Suggestion

Trey

David Robinson Collector
Messages
2,091
Location
Sydney, Australia
Real Name
Marty
eBay User
admiral5071
hey guys, loving the site, its top...just one thing...

I just feel we might have too many topics...

like general, entertainment and music could probably just go into a "everything non bball related" category.

I think for sale, and for trade could become "for sale/trade" heaps of people dont really observe the rules, and post whatever in both, and sometimes someone will say for sale, but get a good trade offer and consider it...so why not merge the two?

and with the deals, we have the agreements, the completed deals, and then the feedback...but we could dump the feedback and just have more info in the completed deals...like usually it goes

trey posts the agreement
magicman agrees
trey says money received, thanks mate your a champion
magicman 3 days later says treys an australian post god.

it then gets moved to completed deals

and then we write the same thing again in feedback.

With my suggestion, people see your a good trader, but they can also see the types of deals you pull down.

just thoughts anyways...

oh and same with the "other" section it could probably just have one, instead of both for sale, and a for trade.
 
i agree with the top lot there, i got rid of music and chucked em in with Entertainment, but as for the rest just leave it now. We never had a problem in the past so why change it :)
 
We never had a problem in the past so why change it

A joke about this ...

THE WONDERS OF MODERN TECHNOLOGY

Does the statement, "We've always done it that way" ring any bells?

The US standard railroad gauge (distance between the rails) is 4 feet, 8.5 inches.

That's an exceedingly odd number. Why was that gauge used?

Because that's the way they built them in England, and English
expatriates built the US Railroads.

Why did the English build them like that?

Because the first rail lines were built by the same people who built the pre-railroad tramways, and that's the gauge they used.

Why did "they" use that gauge then?

Because the people who built the tramways used the same jigs and tools that they used for building wagons, which used that wheel spacing.

Okay! Why did the wagons have that particular odd wheel spacing?

Well, if they tried to use any other spacing, the wagon wheels would break on some of the old, long distance roads in England, because that's
the spacing of the wheel ruts.

So who built those old rutted roads?

Imperial Rome built the first long distance roads in Europe (and England) for their legions.

The roads have been used ever since

And the ruts in the roads?

Roman war chariots formed the initial ruts, which everyone else had to match for fear of destroying their wagon wheels.

Since the chariots were made for Imperial Rome, they were all alike in the matter of wheel spacing..

The United States standard railroad gauge of 4 feet, 8.5 inches is derived from the original specifications for an Imperial Roman war chariot.

And bureaucracies live forever.

So the next time you are handed a specification and wonder what horse's
ass came up with it, you may be exactly right, because the Imperial Roman army chariots were made just wide enough to accommodate the back ends of two war horses.

Now the twist to the story

When you see a Space Shuttle sitting on its launch pad, there are two big booster rockets attached to the sides of the main fuel tank.
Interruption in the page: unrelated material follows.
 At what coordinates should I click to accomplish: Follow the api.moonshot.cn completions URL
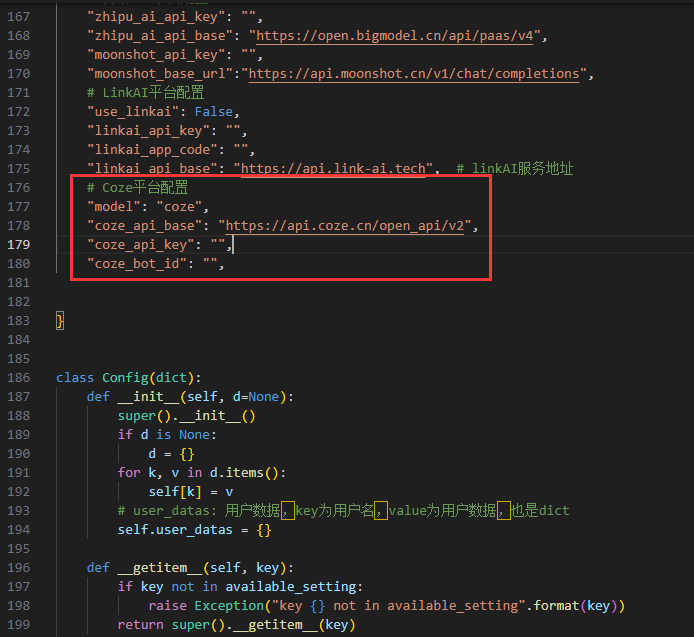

These
are solid rocket boosters, or SRBs.

The SRBs are made by Thiokol at their factory at Utah. The engineers who designed the SRBs would have preferred to make them a bit fatter, but the SRBs had to be shipped by train from the factory to the launch
site. The railroad line from the factory happens to run through a tunnel in
the mountains. The SRBs had to fit through that tunnel. The tunnel is
slightly wider than the railroad track, and the railroad track, as you now know, is about as wide as two horses' behinds.

So, a major Space Shuttle design feature of what is arguably the world's
most advanced transportation system was determined over two thousand years ago by the width of a horse's ass.

... and you thought being a HORSE'S A$$ wasn't important!